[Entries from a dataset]
---

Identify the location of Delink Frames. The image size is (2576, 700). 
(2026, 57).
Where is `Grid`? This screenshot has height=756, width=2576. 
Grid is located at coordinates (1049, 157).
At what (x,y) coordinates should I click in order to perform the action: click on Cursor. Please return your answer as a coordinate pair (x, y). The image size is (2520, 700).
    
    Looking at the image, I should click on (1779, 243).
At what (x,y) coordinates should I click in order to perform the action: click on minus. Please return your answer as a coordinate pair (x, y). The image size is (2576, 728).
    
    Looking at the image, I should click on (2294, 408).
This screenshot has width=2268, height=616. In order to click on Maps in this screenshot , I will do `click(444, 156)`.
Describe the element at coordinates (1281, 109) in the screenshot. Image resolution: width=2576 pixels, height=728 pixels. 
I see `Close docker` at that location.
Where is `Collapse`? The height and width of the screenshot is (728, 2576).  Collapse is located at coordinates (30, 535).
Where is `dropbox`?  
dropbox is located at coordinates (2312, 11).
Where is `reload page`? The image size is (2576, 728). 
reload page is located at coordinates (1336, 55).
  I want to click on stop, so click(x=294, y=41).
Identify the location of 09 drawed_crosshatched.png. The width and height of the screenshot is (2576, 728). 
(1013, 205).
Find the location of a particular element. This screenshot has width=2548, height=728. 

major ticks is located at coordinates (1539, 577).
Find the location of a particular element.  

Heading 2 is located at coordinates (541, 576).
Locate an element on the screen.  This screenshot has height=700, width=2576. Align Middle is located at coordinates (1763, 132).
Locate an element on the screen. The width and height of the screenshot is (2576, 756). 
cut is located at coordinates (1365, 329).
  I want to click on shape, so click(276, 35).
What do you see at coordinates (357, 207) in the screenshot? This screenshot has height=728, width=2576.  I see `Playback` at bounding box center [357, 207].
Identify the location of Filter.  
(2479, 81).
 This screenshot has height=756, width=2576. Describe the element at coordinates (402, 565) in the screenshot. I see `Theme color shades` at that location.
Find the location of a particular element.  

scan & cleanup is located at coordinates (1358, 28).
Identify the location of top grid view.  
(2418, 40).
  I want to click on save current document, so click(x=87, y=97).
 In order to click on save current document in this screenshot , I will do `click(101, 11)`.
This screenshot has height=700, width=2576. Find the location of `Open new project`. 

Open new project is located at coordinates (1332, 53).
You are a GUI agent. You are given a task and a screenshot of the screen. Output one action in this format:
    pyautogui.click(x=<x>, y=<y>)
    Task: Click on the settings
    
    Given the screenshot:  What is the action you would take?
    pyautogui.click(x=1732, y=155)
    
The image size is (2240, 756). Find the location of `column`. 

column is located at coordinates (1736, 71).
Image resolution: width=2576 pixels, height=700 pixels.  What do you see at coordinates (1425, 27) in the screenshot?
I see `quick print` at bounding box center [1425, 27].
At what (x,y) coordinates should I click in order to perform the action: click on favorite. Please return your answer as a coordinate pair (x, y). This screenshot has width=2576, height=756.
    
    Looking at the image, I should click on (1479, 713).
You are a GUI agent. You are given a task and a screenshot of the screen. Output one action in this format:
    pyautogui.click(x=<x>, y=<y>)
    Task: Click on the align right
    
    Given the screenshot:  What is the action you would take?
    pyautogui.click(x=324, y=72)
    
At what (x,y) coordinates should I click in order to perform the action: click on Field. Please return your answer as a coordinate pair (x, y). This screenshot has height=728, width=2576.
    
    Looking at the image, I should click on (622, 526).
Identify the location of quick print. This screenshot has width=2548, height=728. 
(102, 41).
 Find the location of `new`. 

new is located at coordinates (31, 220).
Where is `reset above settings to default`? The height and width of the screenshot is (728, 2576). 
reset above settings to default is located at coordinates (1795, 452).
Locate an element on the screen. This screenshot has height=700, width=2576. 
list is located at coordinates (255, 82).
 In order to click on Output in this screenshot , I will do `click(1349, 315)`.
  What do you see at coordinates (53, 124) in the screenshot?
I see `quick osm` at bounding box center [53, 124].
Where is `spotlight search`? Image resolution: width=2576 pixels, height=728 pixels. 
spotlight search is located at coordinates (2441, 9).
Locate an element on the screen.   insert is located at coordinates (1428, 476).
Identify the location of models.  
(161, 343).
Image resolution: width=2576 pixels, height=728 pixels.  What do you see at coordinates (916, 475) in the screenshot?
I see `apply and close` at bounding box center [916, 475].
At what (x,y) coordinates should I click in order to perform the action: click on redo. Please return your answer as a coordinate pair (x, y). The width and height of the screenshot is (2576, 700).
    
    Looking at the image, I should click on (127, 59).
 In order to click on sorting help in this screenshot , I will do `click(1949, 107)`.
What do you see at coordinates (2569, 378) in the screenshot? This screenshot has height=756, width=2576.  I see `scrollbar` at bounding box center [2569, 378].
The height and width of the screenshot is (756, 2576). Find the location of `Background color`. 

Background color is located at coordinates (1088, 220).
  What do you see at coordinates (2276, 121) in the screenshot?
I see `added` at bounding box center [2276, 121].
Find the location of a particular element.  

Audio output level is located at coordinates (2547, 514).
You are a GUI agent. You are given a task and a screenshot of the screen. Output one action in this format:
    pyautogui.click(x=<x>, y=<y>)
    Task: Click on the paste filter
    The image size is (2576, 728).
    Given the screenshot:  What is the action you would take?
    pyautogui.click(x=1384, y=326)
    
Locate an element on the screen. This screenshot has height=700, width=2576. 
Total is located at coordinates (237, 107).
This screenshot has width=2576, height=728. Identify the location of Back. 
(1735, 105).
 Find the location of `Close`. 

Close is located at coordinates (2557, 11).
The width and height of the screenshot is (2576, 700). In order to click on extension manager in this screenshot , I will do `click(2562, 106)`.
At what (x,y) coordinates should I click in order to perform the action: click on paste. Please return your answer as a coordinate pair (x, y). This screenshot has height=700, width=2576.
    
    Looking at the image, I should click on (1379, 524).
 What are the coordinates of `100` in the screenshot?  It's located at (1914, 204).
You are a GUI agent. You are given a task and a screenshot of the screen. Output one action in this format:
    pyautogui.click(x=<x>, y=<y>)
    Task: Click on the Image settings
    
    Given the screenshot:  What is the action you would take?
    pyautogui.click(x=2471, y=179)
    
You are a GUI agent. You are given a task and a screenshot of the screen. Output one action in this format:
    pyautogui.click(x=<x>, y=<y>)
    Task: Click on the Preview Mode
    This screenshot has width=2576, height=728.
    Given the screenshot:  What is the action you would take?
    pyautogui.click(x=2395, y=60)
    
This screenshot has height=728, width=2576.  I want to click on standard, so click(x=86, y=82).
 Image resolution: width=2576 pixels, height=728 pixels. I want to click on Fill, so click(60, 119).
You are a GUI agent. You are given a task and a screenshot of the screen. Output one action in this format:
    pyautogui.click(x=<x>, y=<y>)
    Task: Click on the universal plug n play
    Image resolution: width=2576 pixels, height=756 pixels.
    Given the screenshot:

---

> **Task description**
Print all of the records above again, with every line unchanged.

> **Task response**
Identify the location of Delink Frames. The image size is (2576, 700). 
(2026, 57).
Where is `Grid`? This screenshot has height=756, width=2576. 
Grid is located at coordinates (1049, 157).
At what (x,y) coordinates should I click in order to perform the action: click on Cursor. Please return your answer as a coordinate pair (x, y). The image size is (2520, 700).
    
    Looking at the image, I should click on (1779, 243).
At what (x,y) coordinates should I click in order to perform the action: click on minus. Please return your answer as a coordinate pair (x, y). The image size is (2576, 728).
    
    Looking at the image, I should click on (2294, 408).
This screenshot has width=2268, height=616. In order to click on Maps in this screenshot , I will do `click(444, 156)`.
Describe the element at coordinates (1281, 109) in the screenshot. Image resolution: width=2576 pixels, height=728 pixels. 
I see `Close docker` at that location.
Where is `Collapse`? The height and width of the screenshot is (728, 2576).  Collapse is located at coordinates (30, 535).
Where is `dropbox`?  
dropbox is located at coordinates (2312, 11).
Where is `reload page`? The image size is (2576, 728). 
reload page is located at coordinates (1336, 55).
  I want to click on stop, so click(x=294, y=41).
Identify the location of 09 drawed_crosshatched.png. The width and height of the screenshot is (2576, 728). 
(1013, 205).
Find the location of a particular element. This screenshot has width=2548, height=728. 

major ticks is located at coordinates (1539, 577).
Find the location of a particular element.  

Heading 2 is located at coordinates (541, 576).
Locate an element on the screen.  This screenshot has height=700, width=2576. Align Middle is located at coordinates (1763, 132).
Locate an element on the screen. The width and height of the screenshot is (2576, 756). 
cut is located at coordinates (1365, 329).
  I want to click on shape, so click(276, 35).
What do you see at coordinates (357, 207) in the screenshot? This screenshot has height=728, width=2576.  I see `Playback` at bounding box center [357, 207].
Identify the location of Filter.  
(2479, 81).
 This screenshot has height=756, width=2576. Describe the element at coordinates (402, 565) in the screenshot. I see `Theme color shades` at that location.
Find the location of a particular element.  

scan & cleanup is located at coordinates (1358, 28).
Identify the location of top grid view.  
(2418, 40).
  I want to click on save current document, so click(x=87, y=97).
 In order to click on save current document in this screenshot , I will do `click(101, 11)`.
This screenshot has height=700, width=2576. Find the location of `Open new project`. 

Open new project is located at coordinates (1332, 53).
You are a GUI agent. You are given a task and a screenshot of the screen. Output one action in this format:
    pyautogui.click(x=<x>, y=<y>)
    Task: Click on the settings
    
    Given the screenshot:  What is the action you would take?
    pyautogui.click(x=1732, y=155)
    
The image size is (2240, 756). Find the location of `column`. 

column is located at coordinates (1736, 71).
Image resolution: width=2576 pixels, height=700 pixels.  What do you see at coordinates (1425, 27) in the screenshot?
I see `quick print` at bounding box center [1425, 27].
At what (x,y) coordinates should I click in order to perform the action: click on favorite. Please return your answer as a coordinate pair (x, y). This screenshot has width=2576, height=756.
    
    Looking at the image, I should click on (1479, 713).
You are a GUI agent. You are given a task and a screenshot of the screen. Output one action in this format:
    pyautogui.click(x=<x>, y=<y>)
    Task: Click on the align right
    
    Given the screenshot:  What is the action you would take?
    pyautogui.click(x=324, y=72)
    
At what (x,y) coordinates should I click in order to perform the action: click on Field. Please return your answer as a coordinate pair (x, y). This screenshot has height=728, width=2576.
    
    Looking at the image, I should click on (622, 526).
Identify the location of quick print. This screenshot has width=2548, height=728. 
(102, 41).
 Find the location of `new`. 

new is located at coordinates (31, 220).
Where is `reset above settings to default`? The height and width of the screenshot is (728, 2576). 
reset above settings to default is located at coordinates (1795, 452).
Locate an element on the screen. This screenshot has height=700, width=2576. 
list is located at coordinates (255, 82).
 In order to click on Output in this screenshot , I will do `click(1349, 315)`.
  What do you see at coordinates (53, 124) in the screenshot?
I see `quick osm` at bounding box center [53, 124].
Where is `spotlight search`? Image resolution: width=2576 pixels, height=728 pixels. 
spotlight search is located at coordinates (2441, 9).
Locate an element on the screen.   insert is located at coordinates (1428, 476).
Identify the location of models.  
(161, 343).
Image resolution: width=2576 pixels, height=728 pixels.  What do you see at coordinates (916, 475) in the screenshot?
I see `apply and close` at bounding box center [916, 475].
At what (x,y) coordinates should I click in order to perform the action: click on redo. Please return your answer as a coordinate pair (x, y). The width and height of the screenshot is (2576, 700).
    
    Looking at the image, I should click on (127, 59).
 In order to click on sorting help in this screenshot , I will do `click(1949, 107)`.
What do you see at coordinates (2569, 378) in the screenshot? This screenshot has height=756, width=2576.  I see `scrollbar` at bounding box center [2569, 378].
The height and width of the screenshot is (756, 2576). Find the location of `Background color`. 

Background color is located at coordinates (1088, 220).
  What do you see at coordinates (2276, 121) in the screenshot?
I see `added` at bounding box center [2276, 121].
Find the location of a particular element.  

Audio output level is located at coordinates (2547, 514).
You are a GUI agent. You are given a task and a screenshot of the screen. Output one action in this format:
    pyautogui.click(x=<x>, y=<y>)
    Task: Click on the paste filter
    The image size is (2576, 728).
    Given the screenshot:  What is the action you would take?
    pyautogui.click(x=1384, y=326)
    
Locate an element on the screen. This screenshot has height=700, width=2576. 
Total is located at coordinates (237, 107).
This screenshot has width=2576, height=728. Identify the location of Back. 
(1735, 105).
 Find the location of `Close`. 

Close is located at coordinates (2557, 11).
The width and height of the screenshot is (2576, 700). In order to click on extension manager in this screenshot , I will do `click(2562, 106)`.
At what (x,y) coordinates should I click in order to perform the action: click on paste. Please return your answer as a coordinate pair (x, y). This screenshot has height=700, width=2576.
    
    Looking at the image, I should click on (1379, 524).
 What are the coordinates of `100` in the screenshot?  It's located at (1914, 204).
You are a GUI agent. You are given a task and a screenshot of the screen. Output one action in this format:
    pyautogui.click(x=<x>, y=<y>)
    Task: Click on the Image settings
    
    Given the screenshot:  What is the action you would take?
    pyautogui.click(x=2471, y=179)
    
You are a GUI agent. You are given a task and a screenshot of the screen. Output one action in this format:
    pyautogui.click(x=<x>, y=<y>)
    Task: Click on the Preview Mode
    This screenshot has width=2576, height=728.
    Given the screenshot:  What is the action you would take?
    pyautogui.click(x=2395, y=60)
    
This screenshot has height=728, width=2576.  I want to click on standard, so click(x=86, y=82).
 Image resolution: width=2576 pixels, height=728 pixels. I want to click on Fill, so click(60, 119).
You are a GUI agent. You are given a task and a screenshot of the screen. Output one action in this format:
    pyautogui.click(x=<x>, y=<y>)
    Task: Click on the universal plug n play
    Image resolution: width=2576 pixels, height=756 pixels.
    Given the screenshot:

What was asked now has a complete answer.